Usability: The Secret to a Profitable Redesign

Mitch Speers emedia and Technology - 01/28/2014-13:17 PM

 

Is your website converting visits to revenue efficiently enough? Getting people to fill out a registration form or click through on an offer is difficult, but getting it right is critical in the battle for revenue and market share. The most effective thing you can do is to learn directly from your users how to lay out your site and what to offer.

The benefits of this approach are well-documented, but the example that resonates with most of us is the ACA or "Obamacare" website. This site was built the way many publisher sites are, without doing any usability testing up front. We all know how that turned out.

Let's review the typical approaches taken by publishers:

Focus Group of One

Use internal staff as "stand-ins" for your users. Editors know their readers, so this should work, right? It's popular because it's really easy. The dismal results of this approach are everywhere.

Research Best Practices
Study the latest best practices in user interface design, lean UX, persuasion architectures, and the many sources of insight about how to remove friction from your conversion funnels. This is worthwhile, and applying these lessons to your site will likely generate measureable improvement.

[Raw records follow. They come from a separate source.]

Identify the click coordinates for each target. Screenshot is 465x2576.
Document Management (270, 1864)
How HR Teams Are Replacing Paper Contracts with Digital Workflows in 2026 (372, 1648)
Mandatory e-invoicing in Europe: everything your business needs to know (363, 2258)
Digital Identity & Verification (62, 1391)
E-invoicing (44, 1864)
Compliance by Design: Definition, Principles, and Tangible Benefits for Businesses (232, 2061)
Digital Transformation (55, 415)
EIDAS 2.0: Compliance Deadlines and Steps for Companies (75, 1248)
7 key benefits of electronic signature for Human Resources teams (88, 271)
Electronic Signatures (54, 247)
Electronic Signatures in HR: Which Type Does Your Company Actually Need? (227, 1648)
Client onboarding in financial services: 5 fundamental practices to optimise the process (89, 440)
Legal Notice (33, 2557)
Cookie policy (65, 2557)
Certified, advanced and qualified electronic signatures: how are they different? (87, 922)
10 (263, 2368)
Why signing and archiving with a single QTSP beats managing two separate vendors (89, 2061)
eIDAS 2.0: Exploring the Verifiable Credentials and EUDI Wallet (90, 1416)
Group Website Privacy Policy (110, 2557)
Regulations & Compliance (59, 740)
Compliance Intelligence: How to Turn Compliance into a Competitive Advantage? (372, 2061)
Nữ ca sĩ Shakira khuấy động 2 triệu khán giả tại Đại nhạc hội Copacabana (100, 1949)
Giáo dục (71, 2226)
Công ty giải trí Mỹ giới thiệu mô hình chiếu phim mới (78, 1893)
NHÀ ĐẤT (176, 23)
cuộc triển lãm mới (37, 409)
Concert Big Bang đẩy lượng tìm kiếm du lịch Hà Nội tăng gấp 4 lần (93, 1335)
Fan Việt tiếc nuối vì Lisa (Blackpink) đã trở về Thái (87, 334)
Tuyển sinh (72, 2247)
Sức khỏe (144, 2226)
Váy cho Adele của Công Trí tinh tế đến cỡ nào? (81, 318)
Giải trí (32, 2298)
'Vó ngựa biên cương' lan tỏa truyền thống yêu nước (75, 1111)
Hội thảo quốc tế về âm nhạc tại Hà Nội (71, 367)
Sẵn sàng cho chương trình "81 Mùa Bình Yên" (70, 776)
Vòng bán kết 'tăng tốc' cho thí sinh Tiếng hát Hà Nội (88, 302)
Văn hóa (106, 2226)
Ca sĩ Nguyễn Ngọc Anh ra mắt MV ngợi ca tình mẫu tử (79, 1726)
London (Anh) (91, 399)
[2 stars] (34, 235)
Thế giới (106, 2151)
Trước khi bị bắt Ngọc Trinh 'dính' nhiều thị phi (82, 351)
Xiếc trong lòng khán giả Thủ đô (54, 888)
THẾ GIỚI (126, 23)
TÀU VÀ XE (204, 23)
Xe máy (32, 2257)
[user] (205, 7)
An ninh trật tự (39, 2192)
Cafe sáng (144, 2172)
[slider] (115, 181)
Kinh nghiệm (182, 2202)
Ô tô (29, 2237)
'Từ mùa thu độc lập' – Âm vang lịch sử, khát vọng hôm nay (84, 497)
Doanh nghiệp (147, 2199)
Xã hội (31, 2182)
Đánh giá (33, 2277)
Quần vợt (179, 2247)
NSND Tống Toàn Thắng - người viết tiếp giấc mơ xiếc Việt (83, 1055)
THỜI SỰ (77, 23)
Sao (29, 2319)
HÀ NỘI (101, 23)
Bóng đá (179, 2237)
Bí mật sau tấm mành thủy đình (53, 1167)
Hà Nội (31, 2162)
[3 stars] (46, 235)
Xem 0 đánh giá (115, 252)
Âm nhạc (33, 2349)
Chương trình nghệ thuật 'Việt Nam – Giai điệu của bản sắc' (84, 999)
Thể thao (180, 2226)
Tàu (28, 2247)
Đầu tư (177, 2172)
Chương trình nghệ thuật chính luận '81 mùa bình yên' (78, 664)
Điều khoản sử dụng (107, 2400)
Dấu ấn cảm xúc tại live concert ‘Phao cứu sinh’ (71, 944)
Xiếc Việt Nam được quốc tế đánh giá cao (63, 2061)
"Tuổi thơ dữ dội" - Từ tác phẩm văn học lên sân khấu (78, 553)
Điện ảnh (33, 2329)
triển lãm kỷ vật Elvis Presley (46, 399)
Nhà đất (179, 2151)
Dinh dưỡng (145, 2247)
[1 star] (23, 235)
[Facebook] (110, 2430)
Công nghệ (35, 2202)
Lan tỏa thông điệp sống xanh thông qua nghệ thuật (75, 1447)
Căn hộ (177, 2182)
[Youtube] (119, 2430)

However, there are problems. Which expert do you believe? How do the cumulative results of user behavior on many other sites compare to your users, your industry and your content?

Best practices give you insights like "send your newsletter on Tuesday morning" or "make action buttons bigger." They can't be specific to your users because they represent aggregated, normalized data, not detailed feedback. Researching and applying best practices is a lot better than the focus group of one, but it's still a scattershot approach.

A/B or Multivariate Testing
Tools like Adobe Target, Google Experiments or Optimizely can allow you to test copy, layout and graphical elements to see which combinations yield the best conversion rate. What this kind of testing can't reveal is why users like Page A more than Page B. You might get lucky, but this kind of testing is best used to optimize products that have already been designed with direct input from your users.

Usability Testing
Usability testing involves the user going though a number of tasks while giving constant feedback to the researcher. Everything the user does is captured in a screen recording, and in a video that captures the user's reactions at every stage. In this way researchers understand in detail how well users are able to use the website or app, what confuses or annoys them, and what they'd really like to see but don't. Then you go build according to what you learned, and before launch, you test it again to make sure you got it right.

Think about the last major brand site that left you frustrated. For me it was trying to add minutes to my kids' AT&T prepaid phones. An hour of bouncing between website and phone representatives finally finished what should have taken a minute of navigating and clicking. I can guarantee you that AT&T skipped usability testing, with a very frustrating result for millions of customers like me. Do you think a poorly-designed subscribe process is any less frustrating for your users?

Usability testing isn't cheap (figure $20,000 to start) because it involves a lot of time, resources and logistics. That price tag is dwarfed by the amounts publishers regularly spend on designs that confuse and confound users. Publishers who apply usability as part of their regular process would prefer that you continue to view it as something that can be safely ignored. If you want to make more than incremental improvements in your next site redesign, budgeting for usability testing is a smart move.